CMC a ubiquitous presence in dozens of bizav products
“When you think of a Honeywell navigation system, it’s in fact, built on a CMC unit,” said Bruce Bailey, v-p of commercial aviation at CMC Electronics, which is exhibiting in Orlando this week in Booth No. 2967. “We’re kind of like the campaign for ‘Intel Inside’ with regard to a number of brands. We’ve probably got 15,000 to 20,000 GPS sensors in the field in almost any platform, and of course we put it in our own FMS. We’ve been working at letting people know all this.”
CMC Electronics, which, a little over a year ago, was acquired by Esterline Corp. of Bellevue, Wash., is focusing its attention here this week on its electronic flight bag (EFB) line. “In 2001 we were probably doing 10 percent of commercial aviation sales in the bizav sector,” said Bailey. “We’re just closing on next year’s budget but I expect it to be in the 40-percent range. The key areas are flight bags and enhanced-vision systems. The market sector itself is growing. Ten years ago EFBs did not exist, and now we’re on our second-generation version and we’re shipping 100 per month.”
The company’s PilotView EFB is a Class 2 unit with an XGA display to enable paperless access to aircraft data, procedures manuals and interactive charts.
CMC is also displaying its SureSight integrated sensory systems for third-generation and improved second-generation enhanced flight vision systems (EFVS) introduced last year. It is showing the CMA-2600i for the Challenger 605 and the CMA-2700 for the Bombardier Global Vision flight deck.

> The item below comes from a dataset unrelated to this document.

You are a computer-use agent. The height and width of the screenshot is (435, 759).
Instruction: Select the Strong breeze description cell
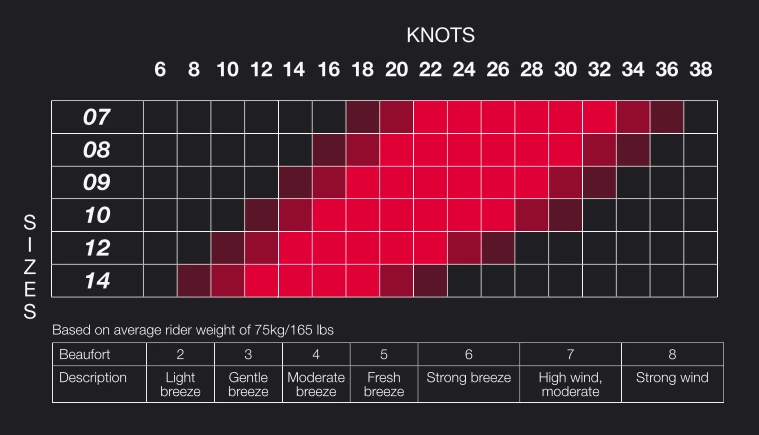(468, 378)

“In terms of captured market we have about 70 percent in the high end of infrared cameras that have achieved landing credits, as opposed to the low-end EVS for situational awareness,” said Bailey. “We’ve been selected for the Challenger 605 for delivery next year. In a couple of years we’ll be supplying the next generations of the Global Express with zour next-generation EVS, with much higher resolution,” said Bailey.